From the point of view of many readers, growing up at Hailsham has a negative effect on Kathy and many of her peers. For example, they all live in fear of their keepers and of the environment in which they are held. School lore suggests that children in the past who were disobedient were mutilated, and this emphasis on their physical bodies is deliberate. The children are all subjected to frequent and thorough medical examinations, and though this rigid attention to health suggests concern, the care is somehow impersonal and therefore confusing.
A childhood at Hailsham is characterized by confusion, which has a negatively disorienting effect on the children. No one seems to understand much of anything, which is destabilizing. The dramatic irony of the novel can become almost painful for the reader, as the reader learns, before many of the young people at Hailsham, that their whole existence is designed for the survival of others. The children at Hailsham are valued only for what they can provide, not for who they are, after all.

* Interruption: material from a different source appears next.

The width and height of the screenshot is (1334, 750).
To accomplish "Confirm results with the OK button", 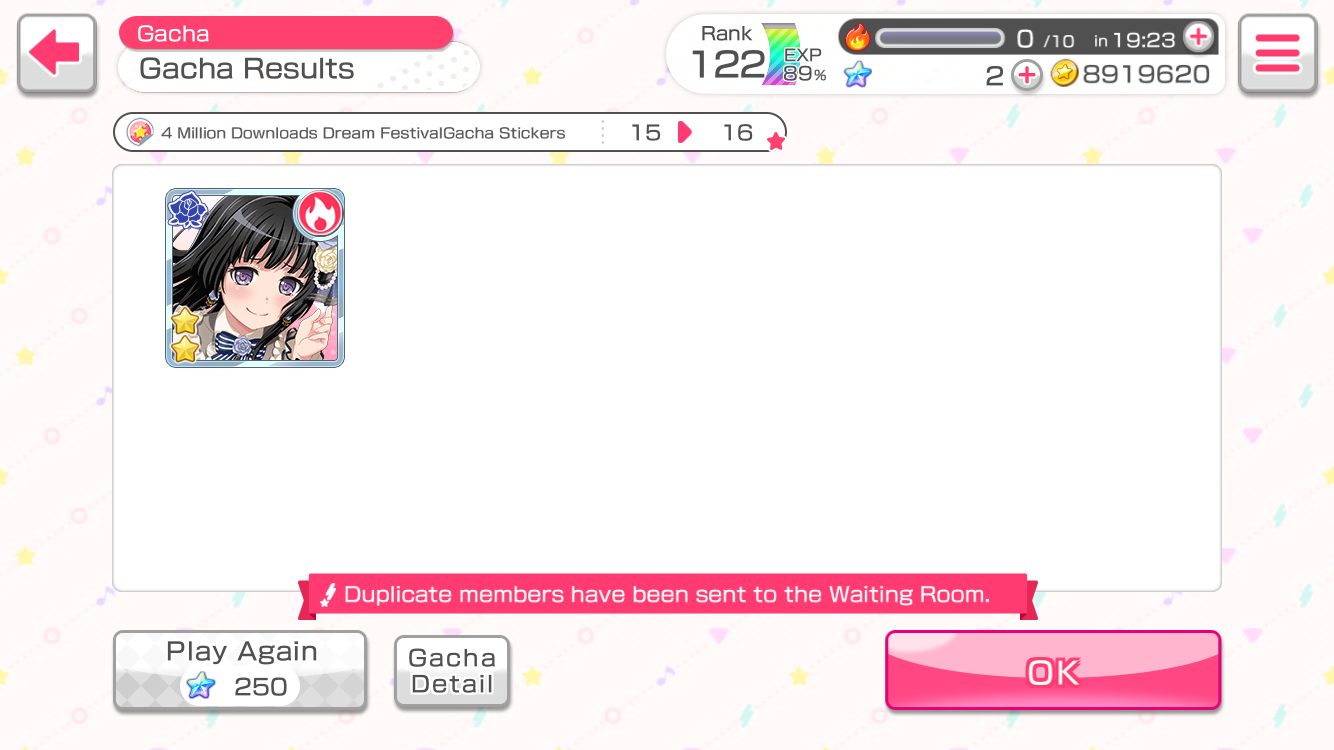I will pyautogui.click(x=1053, y=671).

Never Let Me Go is often categorized as a work of dystopian literature, and this sad treatment of innocent children is one of the more terrifying elements of the novel. Not only are the children being nurtured as clones in order to donate their organs, but they are also kept in the dark about their role, which only leads to confusion.
Hailsham is a temporary juvenile detention center with the superficial trappings of a school. Its function is to house the cloned beings until they reach adulthood. Because the children are allowed out on the estate's grounds and lack a frame of reference for normal childhood practices, they do not realize that they are incarcerated. The adults who staff the institution are wholly committed to deceiving the children. When they are grown, the cloned beings are taught that they are not humans and that their fate was predetermined: to provide organs to transplant into other humans until the clones have no remaining useful parts.
The most lasting negative effect is their death. Leading up to this and apparently making it inevitable, the children are indoctrinated into believing that they have no choice in determining the course of their lives. The concept of free will is never presented to them.
Kazuo Ishiguro includes a few details that suggest possible cracks in the totalitarian regime. As young adults, the cloned beings are sent to live in cottages and allowed to communicate with one another. The authorities cannot completely control the spread of information or gossip, so the children develop misguided, hopeful ideas of possible alternatives to their certain doom. As of the novel's end, none of them has yet rebelled.
In Ishiguro's dystopian novel Never Let Me Go, the negative effects of growing up in Hailsham are evident through the three main characters: Kathy, Tommy, and Ruth. The destruction of each character's innocence pervades the novel, as Kathy transforms from a caring and free-spirited young girl to a closed off woman with difficulty showing emotion with regards to her past once she has learned about the donation system. Tommy, with his inability to be creative and lack of accepted work into the gallery, becomes despondent, diffident, and known for his short temper as a child. This change in Tommy isolates him as he believes his lack of creativity is a serious problem, only to find out that the Gallery never mattered at all. Ruth, strong, extroverted, and hopeful for the future, becomes aware of her fate as a donor. This realization shatters any perception of hope, causing Ruth to become a deeply unhappy and regretful character, worried about how others perceive her and ultimately giving up on her own life by the end of the novel.
As Hailsham is originally presented as an ideal environment, each character has a similar event that binds them together. Kathy, Tommy, and Ruth are all lied to by Hailsham. These lies, tailored for each character's personal development by Ishiguro, propel them down the negative path that leads them to their position by the end of the book.
At first, Hailsham seems like an idyllic environment in which to grow up and get an education. Later, though, as the truth is revealed, the characters realize they were always living a lie.
Hailsham seems to be a school where students express their creativity and idolize their teachers while forming strong bonds with their classmates. When Kathy recalls her childhood at Hailsham, she seems nostalgic for the innocence of that time. Once the children "graduate" from Hailsham, they go off to other cabins where they live with other "graduates" before starting their roles as either "carers" or "donors." At this point, the young people learn that their destiny is basically to house donor organs for "real humans." The Hailsham students, it turns out, are clones. This explains why they have no memories and seem unconcerned about their parents. The donors give organ donations in one to three separate surgeries; when they "complete," they have nothing more to give, meaning they die. The carers are responsible for nursing the donors until the carers become donors themselves.
The Hailsham cohort have no real control over their "lives," and when they learn the truth they are, understandably, devastated. They look for ways around their fates. For example, Kathy and Tommy think that if they are in love, they can be spared; they even go to the home of a school founder only to be told that was always an unfounded rumor.
The Hailsham students are harmed by their time at the school because they are lied to—or at least not told the truth—about their purpose. On the other hand, how does one tell a child this is his or her fate? It seems unethical, but it is also an impossible situation. Never Let Me Go highlights these ethical conundrums that can result from advancing technology and medical progress. The novel asks whether we should pursue such a route even if it is possible, as it has dire consequences for some of the players involved.